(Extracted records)
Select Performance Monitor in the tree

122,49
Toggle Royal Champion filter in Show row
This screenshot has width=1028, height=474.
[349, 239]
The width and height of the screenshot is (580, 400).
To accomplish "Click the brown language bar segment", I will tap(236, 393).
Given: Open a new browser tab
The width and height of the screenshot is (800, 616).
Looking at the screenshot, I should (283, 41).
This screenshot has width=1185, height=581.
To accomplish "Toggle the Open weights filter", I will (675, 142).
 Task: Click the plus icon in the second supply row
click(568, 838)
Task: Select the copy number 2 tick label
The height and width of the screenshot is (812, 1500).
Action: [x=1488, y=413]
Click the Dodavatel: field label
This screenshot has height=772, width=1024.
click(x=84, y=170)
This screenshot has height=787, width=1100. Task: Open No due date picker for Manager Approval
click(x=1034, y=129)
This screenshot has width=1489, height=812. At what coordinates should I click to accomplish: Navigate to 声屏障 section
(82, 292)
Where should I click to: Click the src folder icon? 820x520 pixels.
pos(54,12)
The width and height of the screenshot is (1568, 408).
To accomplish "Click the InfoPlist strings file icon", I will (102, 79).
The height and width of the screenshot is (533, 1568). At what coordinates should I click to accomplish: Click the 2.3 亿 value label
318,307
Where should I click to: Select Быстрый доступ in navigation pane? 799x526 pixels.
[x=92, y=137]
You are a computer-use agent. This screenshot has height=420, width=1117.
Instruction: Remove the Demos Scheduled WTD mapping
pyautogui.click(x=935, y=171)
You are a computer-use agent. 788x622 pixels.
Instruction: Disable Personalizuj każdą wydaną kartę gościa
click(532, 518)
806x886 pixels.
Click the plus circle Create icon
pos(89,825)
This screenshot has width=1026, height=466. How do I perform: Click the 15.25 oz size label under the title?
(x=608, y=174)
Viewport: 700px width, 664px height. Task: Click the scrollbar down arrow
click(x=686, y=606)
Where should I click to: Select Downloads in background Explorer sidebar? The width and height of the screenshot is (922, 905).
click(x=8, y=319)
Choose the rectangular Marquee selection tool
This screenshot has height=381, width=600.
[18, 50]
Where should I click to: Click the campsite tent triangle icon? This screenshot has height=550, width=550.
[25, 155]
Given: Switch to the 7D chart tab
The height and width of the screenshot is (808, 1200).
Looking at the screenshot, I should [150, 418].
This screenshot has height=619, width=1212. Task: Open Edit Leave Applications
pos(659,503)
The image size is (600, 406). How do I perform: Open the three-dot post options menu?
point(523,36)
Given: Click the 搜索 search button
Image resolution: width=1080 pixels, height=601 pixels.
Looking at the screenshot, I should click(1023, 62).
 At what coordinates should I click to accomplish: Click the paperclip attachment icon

» Exercise objective: Output an exact copy of the lines from the one holding "The height and width of the screenshot is (808, 1200)." to the last line of the data, inclusive, and nothing beyond that range.

» Solution to this task:
The height and width of the screenshot is (808, 1200).
Looking at the screenshot, I should [150, 418].
This screenshot has height=619, width=1212. Task: Open Edit Leave Applications
pos(659,503)
The image size is (600, 406). How do I perform: Open the three-dot post options menu?
point(523,36)
Given: Click the 搜索 search button
Image resolution: width=1080 pixels, height=601 pixels.
Looking at the screenshot, I should click(1023, 62).
 At what coordinates should I click to accomplish: Click the paperclip attachment icon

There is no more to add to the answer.